-- Given information follows --
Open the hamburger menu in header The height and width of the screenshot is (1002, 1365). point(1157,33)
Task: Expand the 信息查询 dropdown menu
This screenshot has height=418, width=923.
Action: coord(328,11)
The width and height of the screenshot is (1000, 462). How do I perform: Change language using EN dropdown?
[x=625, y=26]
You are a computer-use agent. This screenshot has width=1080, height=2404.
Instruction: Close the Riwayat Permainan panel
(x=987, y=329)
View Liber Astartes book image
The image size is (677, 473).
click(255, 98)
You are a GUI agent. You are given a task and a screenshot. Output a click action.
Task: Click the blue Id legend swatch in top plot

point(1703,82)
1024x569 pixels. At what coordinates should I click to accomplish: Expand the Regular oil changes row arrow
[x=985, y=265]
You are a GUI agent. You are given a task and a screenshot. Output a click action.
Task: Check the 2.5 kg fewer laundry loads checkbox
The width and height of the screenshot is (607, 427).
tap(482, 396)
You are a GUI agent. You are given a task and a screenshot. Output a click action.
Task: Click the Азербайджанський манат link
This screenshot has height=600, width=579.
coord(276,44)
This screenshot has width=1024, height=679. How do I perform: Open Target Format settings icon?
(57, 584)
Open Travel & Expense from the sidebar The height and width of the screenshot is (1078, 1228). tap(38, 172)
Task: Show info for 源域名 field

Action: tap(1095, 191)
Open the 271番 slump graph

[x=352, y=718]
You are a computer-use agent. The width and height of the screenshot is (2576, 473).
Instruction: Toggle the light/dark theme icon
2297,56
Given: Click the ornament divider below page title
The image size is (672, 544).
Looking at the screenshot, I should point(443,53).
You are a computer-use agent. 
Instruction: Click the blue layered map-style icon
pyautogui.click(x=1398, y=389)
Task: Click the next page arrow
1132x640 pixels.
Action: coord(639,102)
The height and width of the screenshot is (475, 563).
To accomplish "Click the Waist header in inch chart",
-- Given information concluded --
[Task] Nothing may be omitted; retype every record exactly.

[Result]
Open the hamburger menu in header The height and width of the screenshot is (1002, 1365). point(1157,33)
Task: Expand the 信息查询 dropdown menu
This screenshot has height=418, width=923.
Action: coord(328,11)
The width and height of the screenshot is (1000, 462). How do I perform: Change language using EN dropdown?
[x=625, y=26]
You are a computer-use agent. This screenshot has width=1080, height=2404.
Instruction: Close the Riwayat Permainan panel
(x=987, y=329)
View Liber Astartes book image
The image size is (677, 473).
click(255, 98)
You are a GUI agent. You are given a task and a screenshot. Output a click action.
Task: Click the blue Id legend swatch in top plot

point(1703,82)
1024x569 pixels. At what coordinates should I click to accomplish: Expand the Regular oil changes row arrow
[x=985, y=265]
You are a GUI agent. You are given a task and a screenshot. Output a click action.
Task: Check the 2.5 kg fewer laundry loads checkbox
The width and height of the screenshot is (607, 427).
tap(482, 396)
You are a GUI agent. You are given a task and a screenshot. Output a click action.
Task: Click the Азербайджанський манат link
This screenshot has height=600, width=579.
coord(276,44)
This screenshot has width=1024, height=679. How do I perform: Open Target Format settings icon?
(57, 584)
Open Travel & Expense from the sidebar The height and width of the screenshot is (1078, 1228). tap(38, 172)
Task: Show info for 源域名 field

Action: tap(1095, 191)
Open the 271番 slump graph

[x=352, y=718]
You are a computer-use agent. The width and height of the screenshot is (2576, 473).
Instruction: Toggle the light/dark theme icon
2297,56
Given: Click the ornament divider below page title
The image size is (672, 544).
Looking at the screenshot, I should point(443,53).
You are a computer-use agent. 
Instruction: Click the blue layered map-style icon
pyautogui.click(x=1398, y=389)
Task: Click the next page arrow
1132x640 pixels.
Action: coord(639,102)
The height and width of the screenshot is (475, 563).
To accomplish "Click the Waist header in inch chart",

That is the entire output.